To this day, there is an undeniable gap between the Mizrahi and Ashkenazi in Israel, between long-established residents and new immigrants, between Jews and Arabs. Through these insights, I distanced myself from the identity into which I had been born. I understood that the ideals that my parents believed in were sometimes naive, or at other times purported naiveté, so that they allowed extremely severe things to happen in front of all our eyes.

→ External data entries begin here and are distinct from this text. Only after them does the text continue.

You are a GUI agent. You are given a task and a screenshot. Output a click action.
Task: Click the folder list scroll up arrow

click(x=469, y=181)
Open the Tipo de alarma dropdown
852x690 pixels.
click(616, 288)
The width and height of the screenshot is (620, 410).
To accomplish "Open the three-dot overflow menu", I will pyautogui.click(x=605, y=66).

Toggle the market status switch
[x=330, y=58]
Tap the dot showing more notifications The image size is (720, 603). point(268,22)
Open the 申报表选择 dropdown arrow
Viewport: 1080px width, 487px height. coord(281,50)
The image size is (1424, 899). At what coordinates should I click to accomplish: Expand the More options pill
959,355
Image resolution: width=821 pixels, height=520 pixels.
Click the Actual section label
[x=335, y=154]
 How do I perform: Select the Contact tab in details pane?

In a certain sense, the process I experienced, which distanced me from my parents’ identity, reflects a profound process that went on throughout Israeli society. Dramatic political change began in 1977 with the seizure of power by the right wing. From that moment on, the elite I was born into began to lose its influence, and the Israeli, Zionist, leftist and socialist identities that had shaped me were worn down. The criticism that came up with regard to that identity (expressed by the religious right) was only slightly different from mine, but the principle was essentially the same. Most saw in this identity, which wanted to be Israeli, a hypocrisy that distanced many from their tradition and additionally allowed for a great deal of injustice.
A question of identity
In recent years, this distance from the pan-Israeli, socialist, Zionist identity has reached its peak. Many politicians poured oil into the fire. Prime Minister Netanyahu always fed his power by generating friction between different social groups. These politicians exploit the rage that is genuine and even justified to drive a wedge between the Mizrahi and Ashkenazi, the centre and periphery, secular and religious, new immigrants and long-established, rich and poor, Arab residents and Jewish majority. Regrettably, in Israeli society today there is only one common identity in the united hatred of another group, such as the Arabs or the labour immigrants who fled Africa to Israel.However, in recent years, parallel to my criticisms, I have gone through a process that has slightly changed my attitude to the identity I was born into. This criticism is in the context of my last book, Auf zur Verwirklichung (To Realization). It deals with my father, of blessed memory, his comrades, and the process they went through in their lives. Their story began as that of a group of idealistic young people who believed in both Zionism and in political and economic justice, reflecting the process the country was undergoing.
The belief in justice
If I could succeed in describing this process, I felt that I would also be able to gain some understanding. After all, they belonged to the left but they had nevertheless done their military service in the occupied territories and were part of something that ruled over another people. They were the ones who began as socialists, then gave up their belief in it and became part of the capitalist game.The work on the novel set something in motion for me. I realised that although I criticised these people who were responsible for many of the bad things that had happened in the country I loved and cherished them. They had made a lot of mistakes and their value system turned out to be quite problematic, but in the end their belief contained something very significant. They believed that Israel could represent something new and good, they believed in a just and moral state. They also believed that the Israeli identity could open the door to something new and good. This insight did not cause me to stop criticising, but alongside that I developed a love for the identity that shaped me.
In spite of everything, there was something good about the Israeli, secular, socialist identity into which I was born. It may have been naive, but it believed in social justice, and being Israeli meant being part of something right and just. These days, when this unity and belief in the good seem so far away, this identity awakens a tinge of yearning in me.